Diese politische Intention ist keineswegs eine Bielefelder Erfindung, sondern bundesweit beobachtbar und betrifft die Mehrzahl der so genannten Fixer- oder Gesundheitsräume. Zwar geht ihre Einrichtung auf die jahrzehntelange Arbeit der ProtagonistInnen der »akzeptierenden Drogenarbeit« zurück, die vor allem Bedingungen für einen weniger gesundheitsschädlichen Konsum schaffen wollten, ihre Bedeutung hat sich jedoch gewandelt, seit Polizei und kommunale Behörden sich entsprechende Forderungen mit dem Argument zu eigen machten, mit abgegrenzten »Druckräumen« zugleich der öffentliche Raum entlastet und das »Kontaktfeld« (also der kontrollierende Zugriff auf diese Personen) ausgeweitet werden. Die Logik ist einfach: Wenn es »Störungen« im öffentlichen Raum durch drogenkonsumierende Personen gibt, und wenn es sich gleichzeitig als unrealistisch erwiesen hat, Heroinkonsum in nennenswertem Maße zu verhindern, dann besteht eine gleichermaßen erfolgversprechende wie ökonomische Maßnahme darin, einen bestimmten Teil des Raumes abzutrennen, das belästigende Verhalten an diesen Orten zu konzentrieren und damit die Abweichung kontrolliert zu neutralisieren6 - eine Vorgehensweise, die im Bereich der Prostitutionskontrolle schon lange praktiziert wird.

Mit Akzeptanz hat das allerdings wenig zu tun.
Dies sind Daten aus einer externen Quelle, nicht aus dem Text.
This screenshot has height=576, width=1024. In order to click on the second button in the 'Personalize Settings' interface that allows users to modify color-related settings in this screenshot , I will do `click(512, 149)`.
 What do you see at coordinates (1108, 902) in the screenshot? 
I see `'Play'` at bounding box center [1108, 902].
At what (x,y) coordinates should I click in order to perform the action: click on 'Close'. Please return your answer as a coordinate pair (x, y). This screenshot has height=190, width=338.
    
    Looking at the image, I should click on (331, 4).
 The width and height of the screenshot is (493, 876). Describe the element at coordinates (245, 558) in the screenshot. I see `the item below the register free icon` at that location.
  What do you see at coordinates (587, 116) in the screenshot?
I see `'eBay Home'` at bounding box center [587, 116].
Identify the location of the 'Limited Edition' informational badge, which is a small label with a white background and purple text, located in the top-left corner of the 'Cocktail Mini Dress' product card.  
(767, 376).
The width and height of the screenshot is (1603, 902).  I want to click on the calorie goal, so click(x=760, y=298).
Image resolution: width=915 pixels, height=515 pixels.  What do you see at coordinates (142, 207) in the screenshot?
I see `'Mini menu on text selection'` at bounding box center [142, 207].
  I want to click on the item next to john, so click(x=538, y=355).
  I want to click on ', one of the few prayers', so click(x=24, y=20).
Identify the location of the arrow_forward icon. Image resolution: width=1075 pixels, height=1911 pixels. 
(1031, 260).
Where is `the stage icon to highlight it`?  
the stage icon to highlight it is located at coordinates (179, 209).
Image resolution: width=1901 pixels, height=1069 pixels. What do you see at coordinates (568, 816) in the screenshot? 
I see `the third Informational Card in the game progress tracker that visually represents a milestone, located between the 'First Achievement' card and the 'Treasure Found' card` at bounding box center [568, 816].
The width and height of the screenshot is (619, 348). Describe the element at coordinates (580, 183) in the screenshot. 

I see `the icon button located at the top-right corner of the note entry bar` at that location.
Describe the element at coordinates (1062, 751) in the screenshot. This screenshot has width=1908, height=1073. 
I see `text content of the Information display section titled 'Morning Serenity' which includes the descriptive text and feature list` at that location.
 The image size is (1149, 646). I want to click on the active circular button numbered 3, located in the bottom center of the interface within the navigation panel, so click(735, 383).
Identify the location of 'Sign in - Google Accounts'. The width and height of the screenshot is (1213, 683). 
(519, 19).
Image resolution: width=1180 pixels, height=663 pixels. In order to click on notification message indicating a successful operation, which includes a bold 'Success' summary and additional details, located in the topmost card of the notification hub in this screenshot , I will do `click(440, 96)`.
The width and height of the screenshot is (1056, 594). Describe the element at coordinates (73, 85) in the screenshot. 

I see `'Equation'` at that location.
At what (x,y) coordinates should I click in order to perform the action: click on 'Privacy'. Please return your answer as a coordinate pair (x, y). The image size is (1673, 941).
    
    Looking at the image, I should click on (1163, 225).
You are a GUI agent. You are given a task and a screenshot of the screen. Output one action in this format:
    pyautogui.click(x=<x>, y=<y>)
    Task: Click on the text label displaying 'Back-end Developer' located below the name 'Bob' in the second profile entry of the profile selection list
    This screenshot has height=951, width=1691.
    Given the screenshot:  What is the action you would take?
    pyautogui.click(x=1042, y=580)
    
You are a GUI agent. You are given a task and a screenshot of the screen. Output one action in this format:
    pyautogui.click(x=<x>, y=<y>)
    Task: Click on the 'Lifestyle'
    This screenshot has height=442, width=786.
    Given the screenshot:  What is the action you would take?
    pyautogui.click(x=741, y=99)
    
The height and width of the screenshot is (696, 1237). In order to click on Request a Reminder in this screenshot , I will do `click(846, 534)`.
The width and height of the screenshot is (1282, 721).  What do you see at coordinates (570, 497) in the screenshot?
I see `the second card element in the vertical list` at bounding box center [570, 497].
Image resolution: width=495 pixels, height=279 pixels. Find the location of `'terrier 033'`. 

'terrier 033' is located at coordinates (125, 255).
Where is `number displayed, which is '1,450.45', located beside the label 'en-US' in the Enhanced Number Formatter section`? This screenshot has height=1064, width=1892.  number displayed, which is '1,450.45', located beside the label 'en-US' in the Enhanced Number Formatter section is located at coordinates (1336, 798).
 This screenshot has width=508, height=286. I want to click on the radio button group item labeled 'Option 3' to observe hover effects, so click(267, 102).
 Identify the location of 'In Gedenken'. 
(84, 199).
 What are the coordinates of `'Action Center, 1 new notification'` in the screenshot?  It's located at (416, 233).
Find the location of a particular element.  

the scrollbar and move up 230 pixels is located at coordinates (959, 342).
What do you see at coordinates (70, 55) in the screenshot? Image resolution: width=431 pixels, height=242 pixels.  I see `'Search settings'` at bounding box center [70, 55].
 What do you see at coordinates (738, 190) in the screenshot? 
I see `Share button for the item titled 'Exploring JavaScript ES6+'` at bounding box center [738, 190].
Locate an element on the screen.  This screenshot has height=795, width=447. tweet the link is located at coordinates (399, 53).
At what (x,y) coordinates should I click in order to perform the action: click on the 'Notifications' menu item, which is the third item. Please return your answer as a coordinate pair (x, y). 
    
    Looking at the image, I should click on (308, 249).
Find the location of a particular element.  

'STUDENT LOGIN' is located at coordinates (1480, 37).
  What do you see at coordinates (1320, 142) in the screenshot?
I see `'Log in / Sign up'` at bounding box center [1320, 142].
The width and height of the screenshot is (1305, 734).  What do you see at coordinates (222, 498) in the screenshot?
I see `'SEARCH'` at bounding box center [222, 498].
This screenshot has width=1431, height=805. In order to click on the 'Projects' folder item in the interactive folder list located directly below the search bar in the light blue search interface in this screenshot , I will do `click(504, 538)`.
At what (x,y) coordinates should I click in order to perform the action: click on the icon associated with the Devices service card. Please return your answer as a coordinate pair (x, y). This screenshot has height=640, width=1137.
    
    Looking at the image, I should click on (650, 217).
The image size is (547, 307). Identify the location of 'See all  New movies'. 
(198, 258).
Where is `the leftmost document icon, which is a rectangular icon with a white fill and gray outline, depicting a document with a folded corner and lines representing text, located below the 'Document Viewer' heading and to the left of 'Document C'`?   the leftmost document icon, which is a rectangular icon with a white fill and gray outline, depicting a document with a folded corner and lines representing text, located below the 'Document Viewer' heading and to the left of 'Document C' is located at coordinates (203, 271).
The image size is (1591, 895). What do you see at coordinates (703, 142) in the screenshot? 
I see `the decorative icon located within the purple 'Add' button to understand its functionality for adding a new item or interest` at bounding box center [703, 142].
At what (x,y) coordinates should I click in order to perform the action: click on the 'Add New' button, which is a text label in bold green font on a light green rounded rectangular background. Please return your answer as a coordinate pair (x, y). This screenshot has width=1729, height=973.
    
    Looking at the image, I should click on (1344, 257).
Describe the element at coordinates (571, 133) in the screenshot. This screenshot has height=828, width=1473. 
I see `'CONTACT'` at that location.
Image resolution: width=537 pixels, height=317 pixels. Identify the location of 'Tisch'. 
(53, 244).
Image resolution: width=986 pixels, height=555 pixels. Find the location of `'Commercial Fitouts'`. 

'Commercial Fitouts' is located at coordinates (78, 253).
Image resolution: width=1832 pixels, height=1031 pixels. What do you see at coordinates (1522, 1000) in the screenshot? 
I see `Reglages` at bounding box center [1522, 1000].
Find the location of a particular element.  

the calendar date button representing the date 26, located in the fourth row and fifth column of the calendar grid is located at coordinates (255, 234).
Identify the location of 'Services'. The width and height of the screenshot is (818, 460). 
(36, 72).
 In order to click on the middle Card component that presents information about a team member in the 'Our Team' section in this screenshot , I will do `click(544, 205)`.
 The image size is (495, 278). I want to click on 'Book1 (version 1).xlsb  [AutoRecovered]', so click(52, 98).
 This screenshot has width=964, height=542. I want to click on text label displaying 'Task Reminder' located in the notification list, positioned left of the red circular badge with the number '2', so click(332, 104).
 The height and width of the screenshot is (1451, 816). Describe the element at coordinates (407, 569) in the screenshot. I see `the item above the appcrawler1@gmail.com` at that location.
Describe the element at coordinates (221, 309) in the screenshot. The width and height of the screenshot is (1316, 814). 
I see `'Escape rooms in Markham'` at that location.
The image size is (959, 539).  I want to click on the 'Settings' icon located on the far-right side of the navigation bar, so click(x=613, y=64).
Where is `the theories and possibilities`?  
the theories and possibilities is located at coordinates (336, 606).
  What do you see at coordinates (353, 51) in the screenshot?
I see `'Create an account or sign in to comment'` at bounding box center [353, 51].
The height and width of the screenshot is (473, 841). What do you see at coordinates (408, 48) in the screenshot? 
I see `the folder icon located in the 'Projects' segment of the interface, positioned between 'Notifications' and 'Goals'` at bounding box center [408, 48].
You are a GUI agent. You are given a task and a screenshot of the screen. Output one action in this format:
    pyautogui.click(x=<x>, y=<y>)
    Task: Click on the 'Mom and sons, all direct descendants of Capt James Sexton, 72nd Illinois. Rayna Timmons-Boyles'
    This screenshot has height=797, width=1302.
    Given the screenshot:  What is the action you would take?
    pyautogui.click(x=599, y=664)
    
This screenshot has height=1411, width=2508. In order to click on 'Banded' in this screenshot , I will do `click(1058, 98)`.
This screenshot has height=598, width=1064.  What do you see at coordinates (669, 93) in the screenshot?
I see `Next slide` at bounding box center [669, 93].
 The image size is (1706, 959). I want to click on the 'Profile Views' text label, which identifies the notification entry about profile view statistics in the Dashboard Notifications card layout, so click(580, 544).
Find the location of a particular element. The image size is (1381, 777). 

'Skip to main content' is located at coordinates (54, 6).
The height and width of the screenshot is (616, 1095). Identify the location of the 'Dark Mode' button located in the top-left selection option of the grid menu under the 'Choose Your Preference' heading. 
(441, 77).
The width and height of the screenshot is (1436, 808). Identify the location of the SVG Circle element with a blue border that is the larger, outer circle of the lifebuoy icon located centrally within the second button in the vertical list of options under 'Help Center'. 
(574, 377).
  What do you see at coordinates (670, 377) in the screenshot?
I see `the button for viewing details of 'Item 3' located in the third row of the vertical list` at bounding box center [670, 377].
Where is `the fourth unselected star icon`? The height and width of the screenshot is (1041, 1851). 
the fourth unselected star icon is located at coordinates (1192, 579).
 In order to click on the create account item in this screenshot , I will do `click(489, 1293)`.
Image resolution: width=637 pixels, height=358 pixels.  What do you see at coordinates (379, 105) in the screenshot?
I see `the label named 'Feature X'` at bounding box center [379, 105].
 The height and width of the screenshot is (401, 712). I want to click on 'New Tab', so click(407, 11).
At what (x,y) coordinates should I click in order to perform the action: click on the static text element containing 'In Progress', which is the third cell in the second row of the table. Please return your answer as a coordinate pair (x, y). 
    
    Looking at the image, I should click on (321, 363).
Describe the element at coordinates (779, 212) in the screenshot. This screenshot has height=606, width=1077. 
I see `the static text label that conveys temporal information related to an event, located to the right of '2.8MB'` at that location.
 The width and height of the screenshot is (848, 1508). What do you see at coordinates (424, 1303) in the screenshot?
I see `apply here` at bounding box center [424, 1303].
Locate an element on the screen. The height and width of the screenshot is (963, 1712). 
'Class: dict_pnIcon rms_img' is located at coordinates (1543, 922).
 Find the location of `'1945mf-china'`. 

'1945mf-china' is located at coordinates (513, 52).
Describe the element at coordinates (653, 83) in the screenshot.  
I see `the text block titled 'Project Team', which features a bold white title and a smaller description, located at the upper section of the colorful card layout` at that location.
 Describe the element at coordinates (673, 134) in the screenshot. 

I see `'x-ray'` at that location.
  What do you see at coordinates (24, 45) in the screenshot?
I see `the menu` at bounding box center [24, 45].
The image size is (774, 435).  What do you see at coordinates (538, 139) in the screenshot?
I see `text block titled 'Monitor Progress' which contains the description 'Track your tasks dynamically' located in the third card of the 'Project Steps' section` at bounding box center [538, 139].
Die Gesellschaft trennt lediglich einen Teil ihres öffentlichen Raums ab, deklariert ihn als »Fixerraum« und verzichtet an diesem Ort - aber auch nur hier - auf die Verfolgung der verbotenen Handlung »Drogenbesitz« (Erwerb und Handel sind auch an diesen Orten verboten und sollen geahndet werden). Auch wenn man Fixerräume als »Schutzraum« interpretieren kann (im Sinne eines risikoverminderten Gebrauchs), so ist dieser Schutzraum doch arg begrenzt und hat mit Entkriminalisierung oder Legalisierung nichts zu tun. Aufgrund der räumlichen Konzentrierung der KonsumentInnen handelt es sich eher um einen Kontrollraum, der zudem den Nebeneffekt haben kann, dass nicht nur das Problem, sondern auch seine Kontrolle aus der Öffentlichkeit verschwindet.7 Darüber hinaus werden damit Kontrollaufgaben von der Polizei auf die »Soziale Arbeit« verlagert.

Ähnlich verhält es sich mit der so genannten Originalstoffvergabe, d.h. den seit einigen Monaten auch in Deutschland in der Erprobung befindlichen Heroinprogrammen bzw. der staatlich kontrollierten Heroinvergabe, die in den Medien allzu häufig als Freigabe oder gar Legalisierung umgedeutet wird. Tatsächlich sind solche Modelle (ähnlich wie anfangs die Methadonvergabe) in aller Regel für eine klar umgrenzte, meist stark verelendete Gruppe von »Schwerstabhängigen« konzipiert, was weder eine Entkriminalisierung der übrigen KonsumentInnen bedeutet noch eine Legalisierung der Substanz. Es ändert sich nur etwas für die kleine Gruppe der ProgrammteilnehmerInnen, die andererseits auch einer erheblich erweiterten Kontrolle (regelmäßige Kontakte, Erfassung ihrer Personen- und Krankendaten, Urinkontrollen usw.) unterworfen werden.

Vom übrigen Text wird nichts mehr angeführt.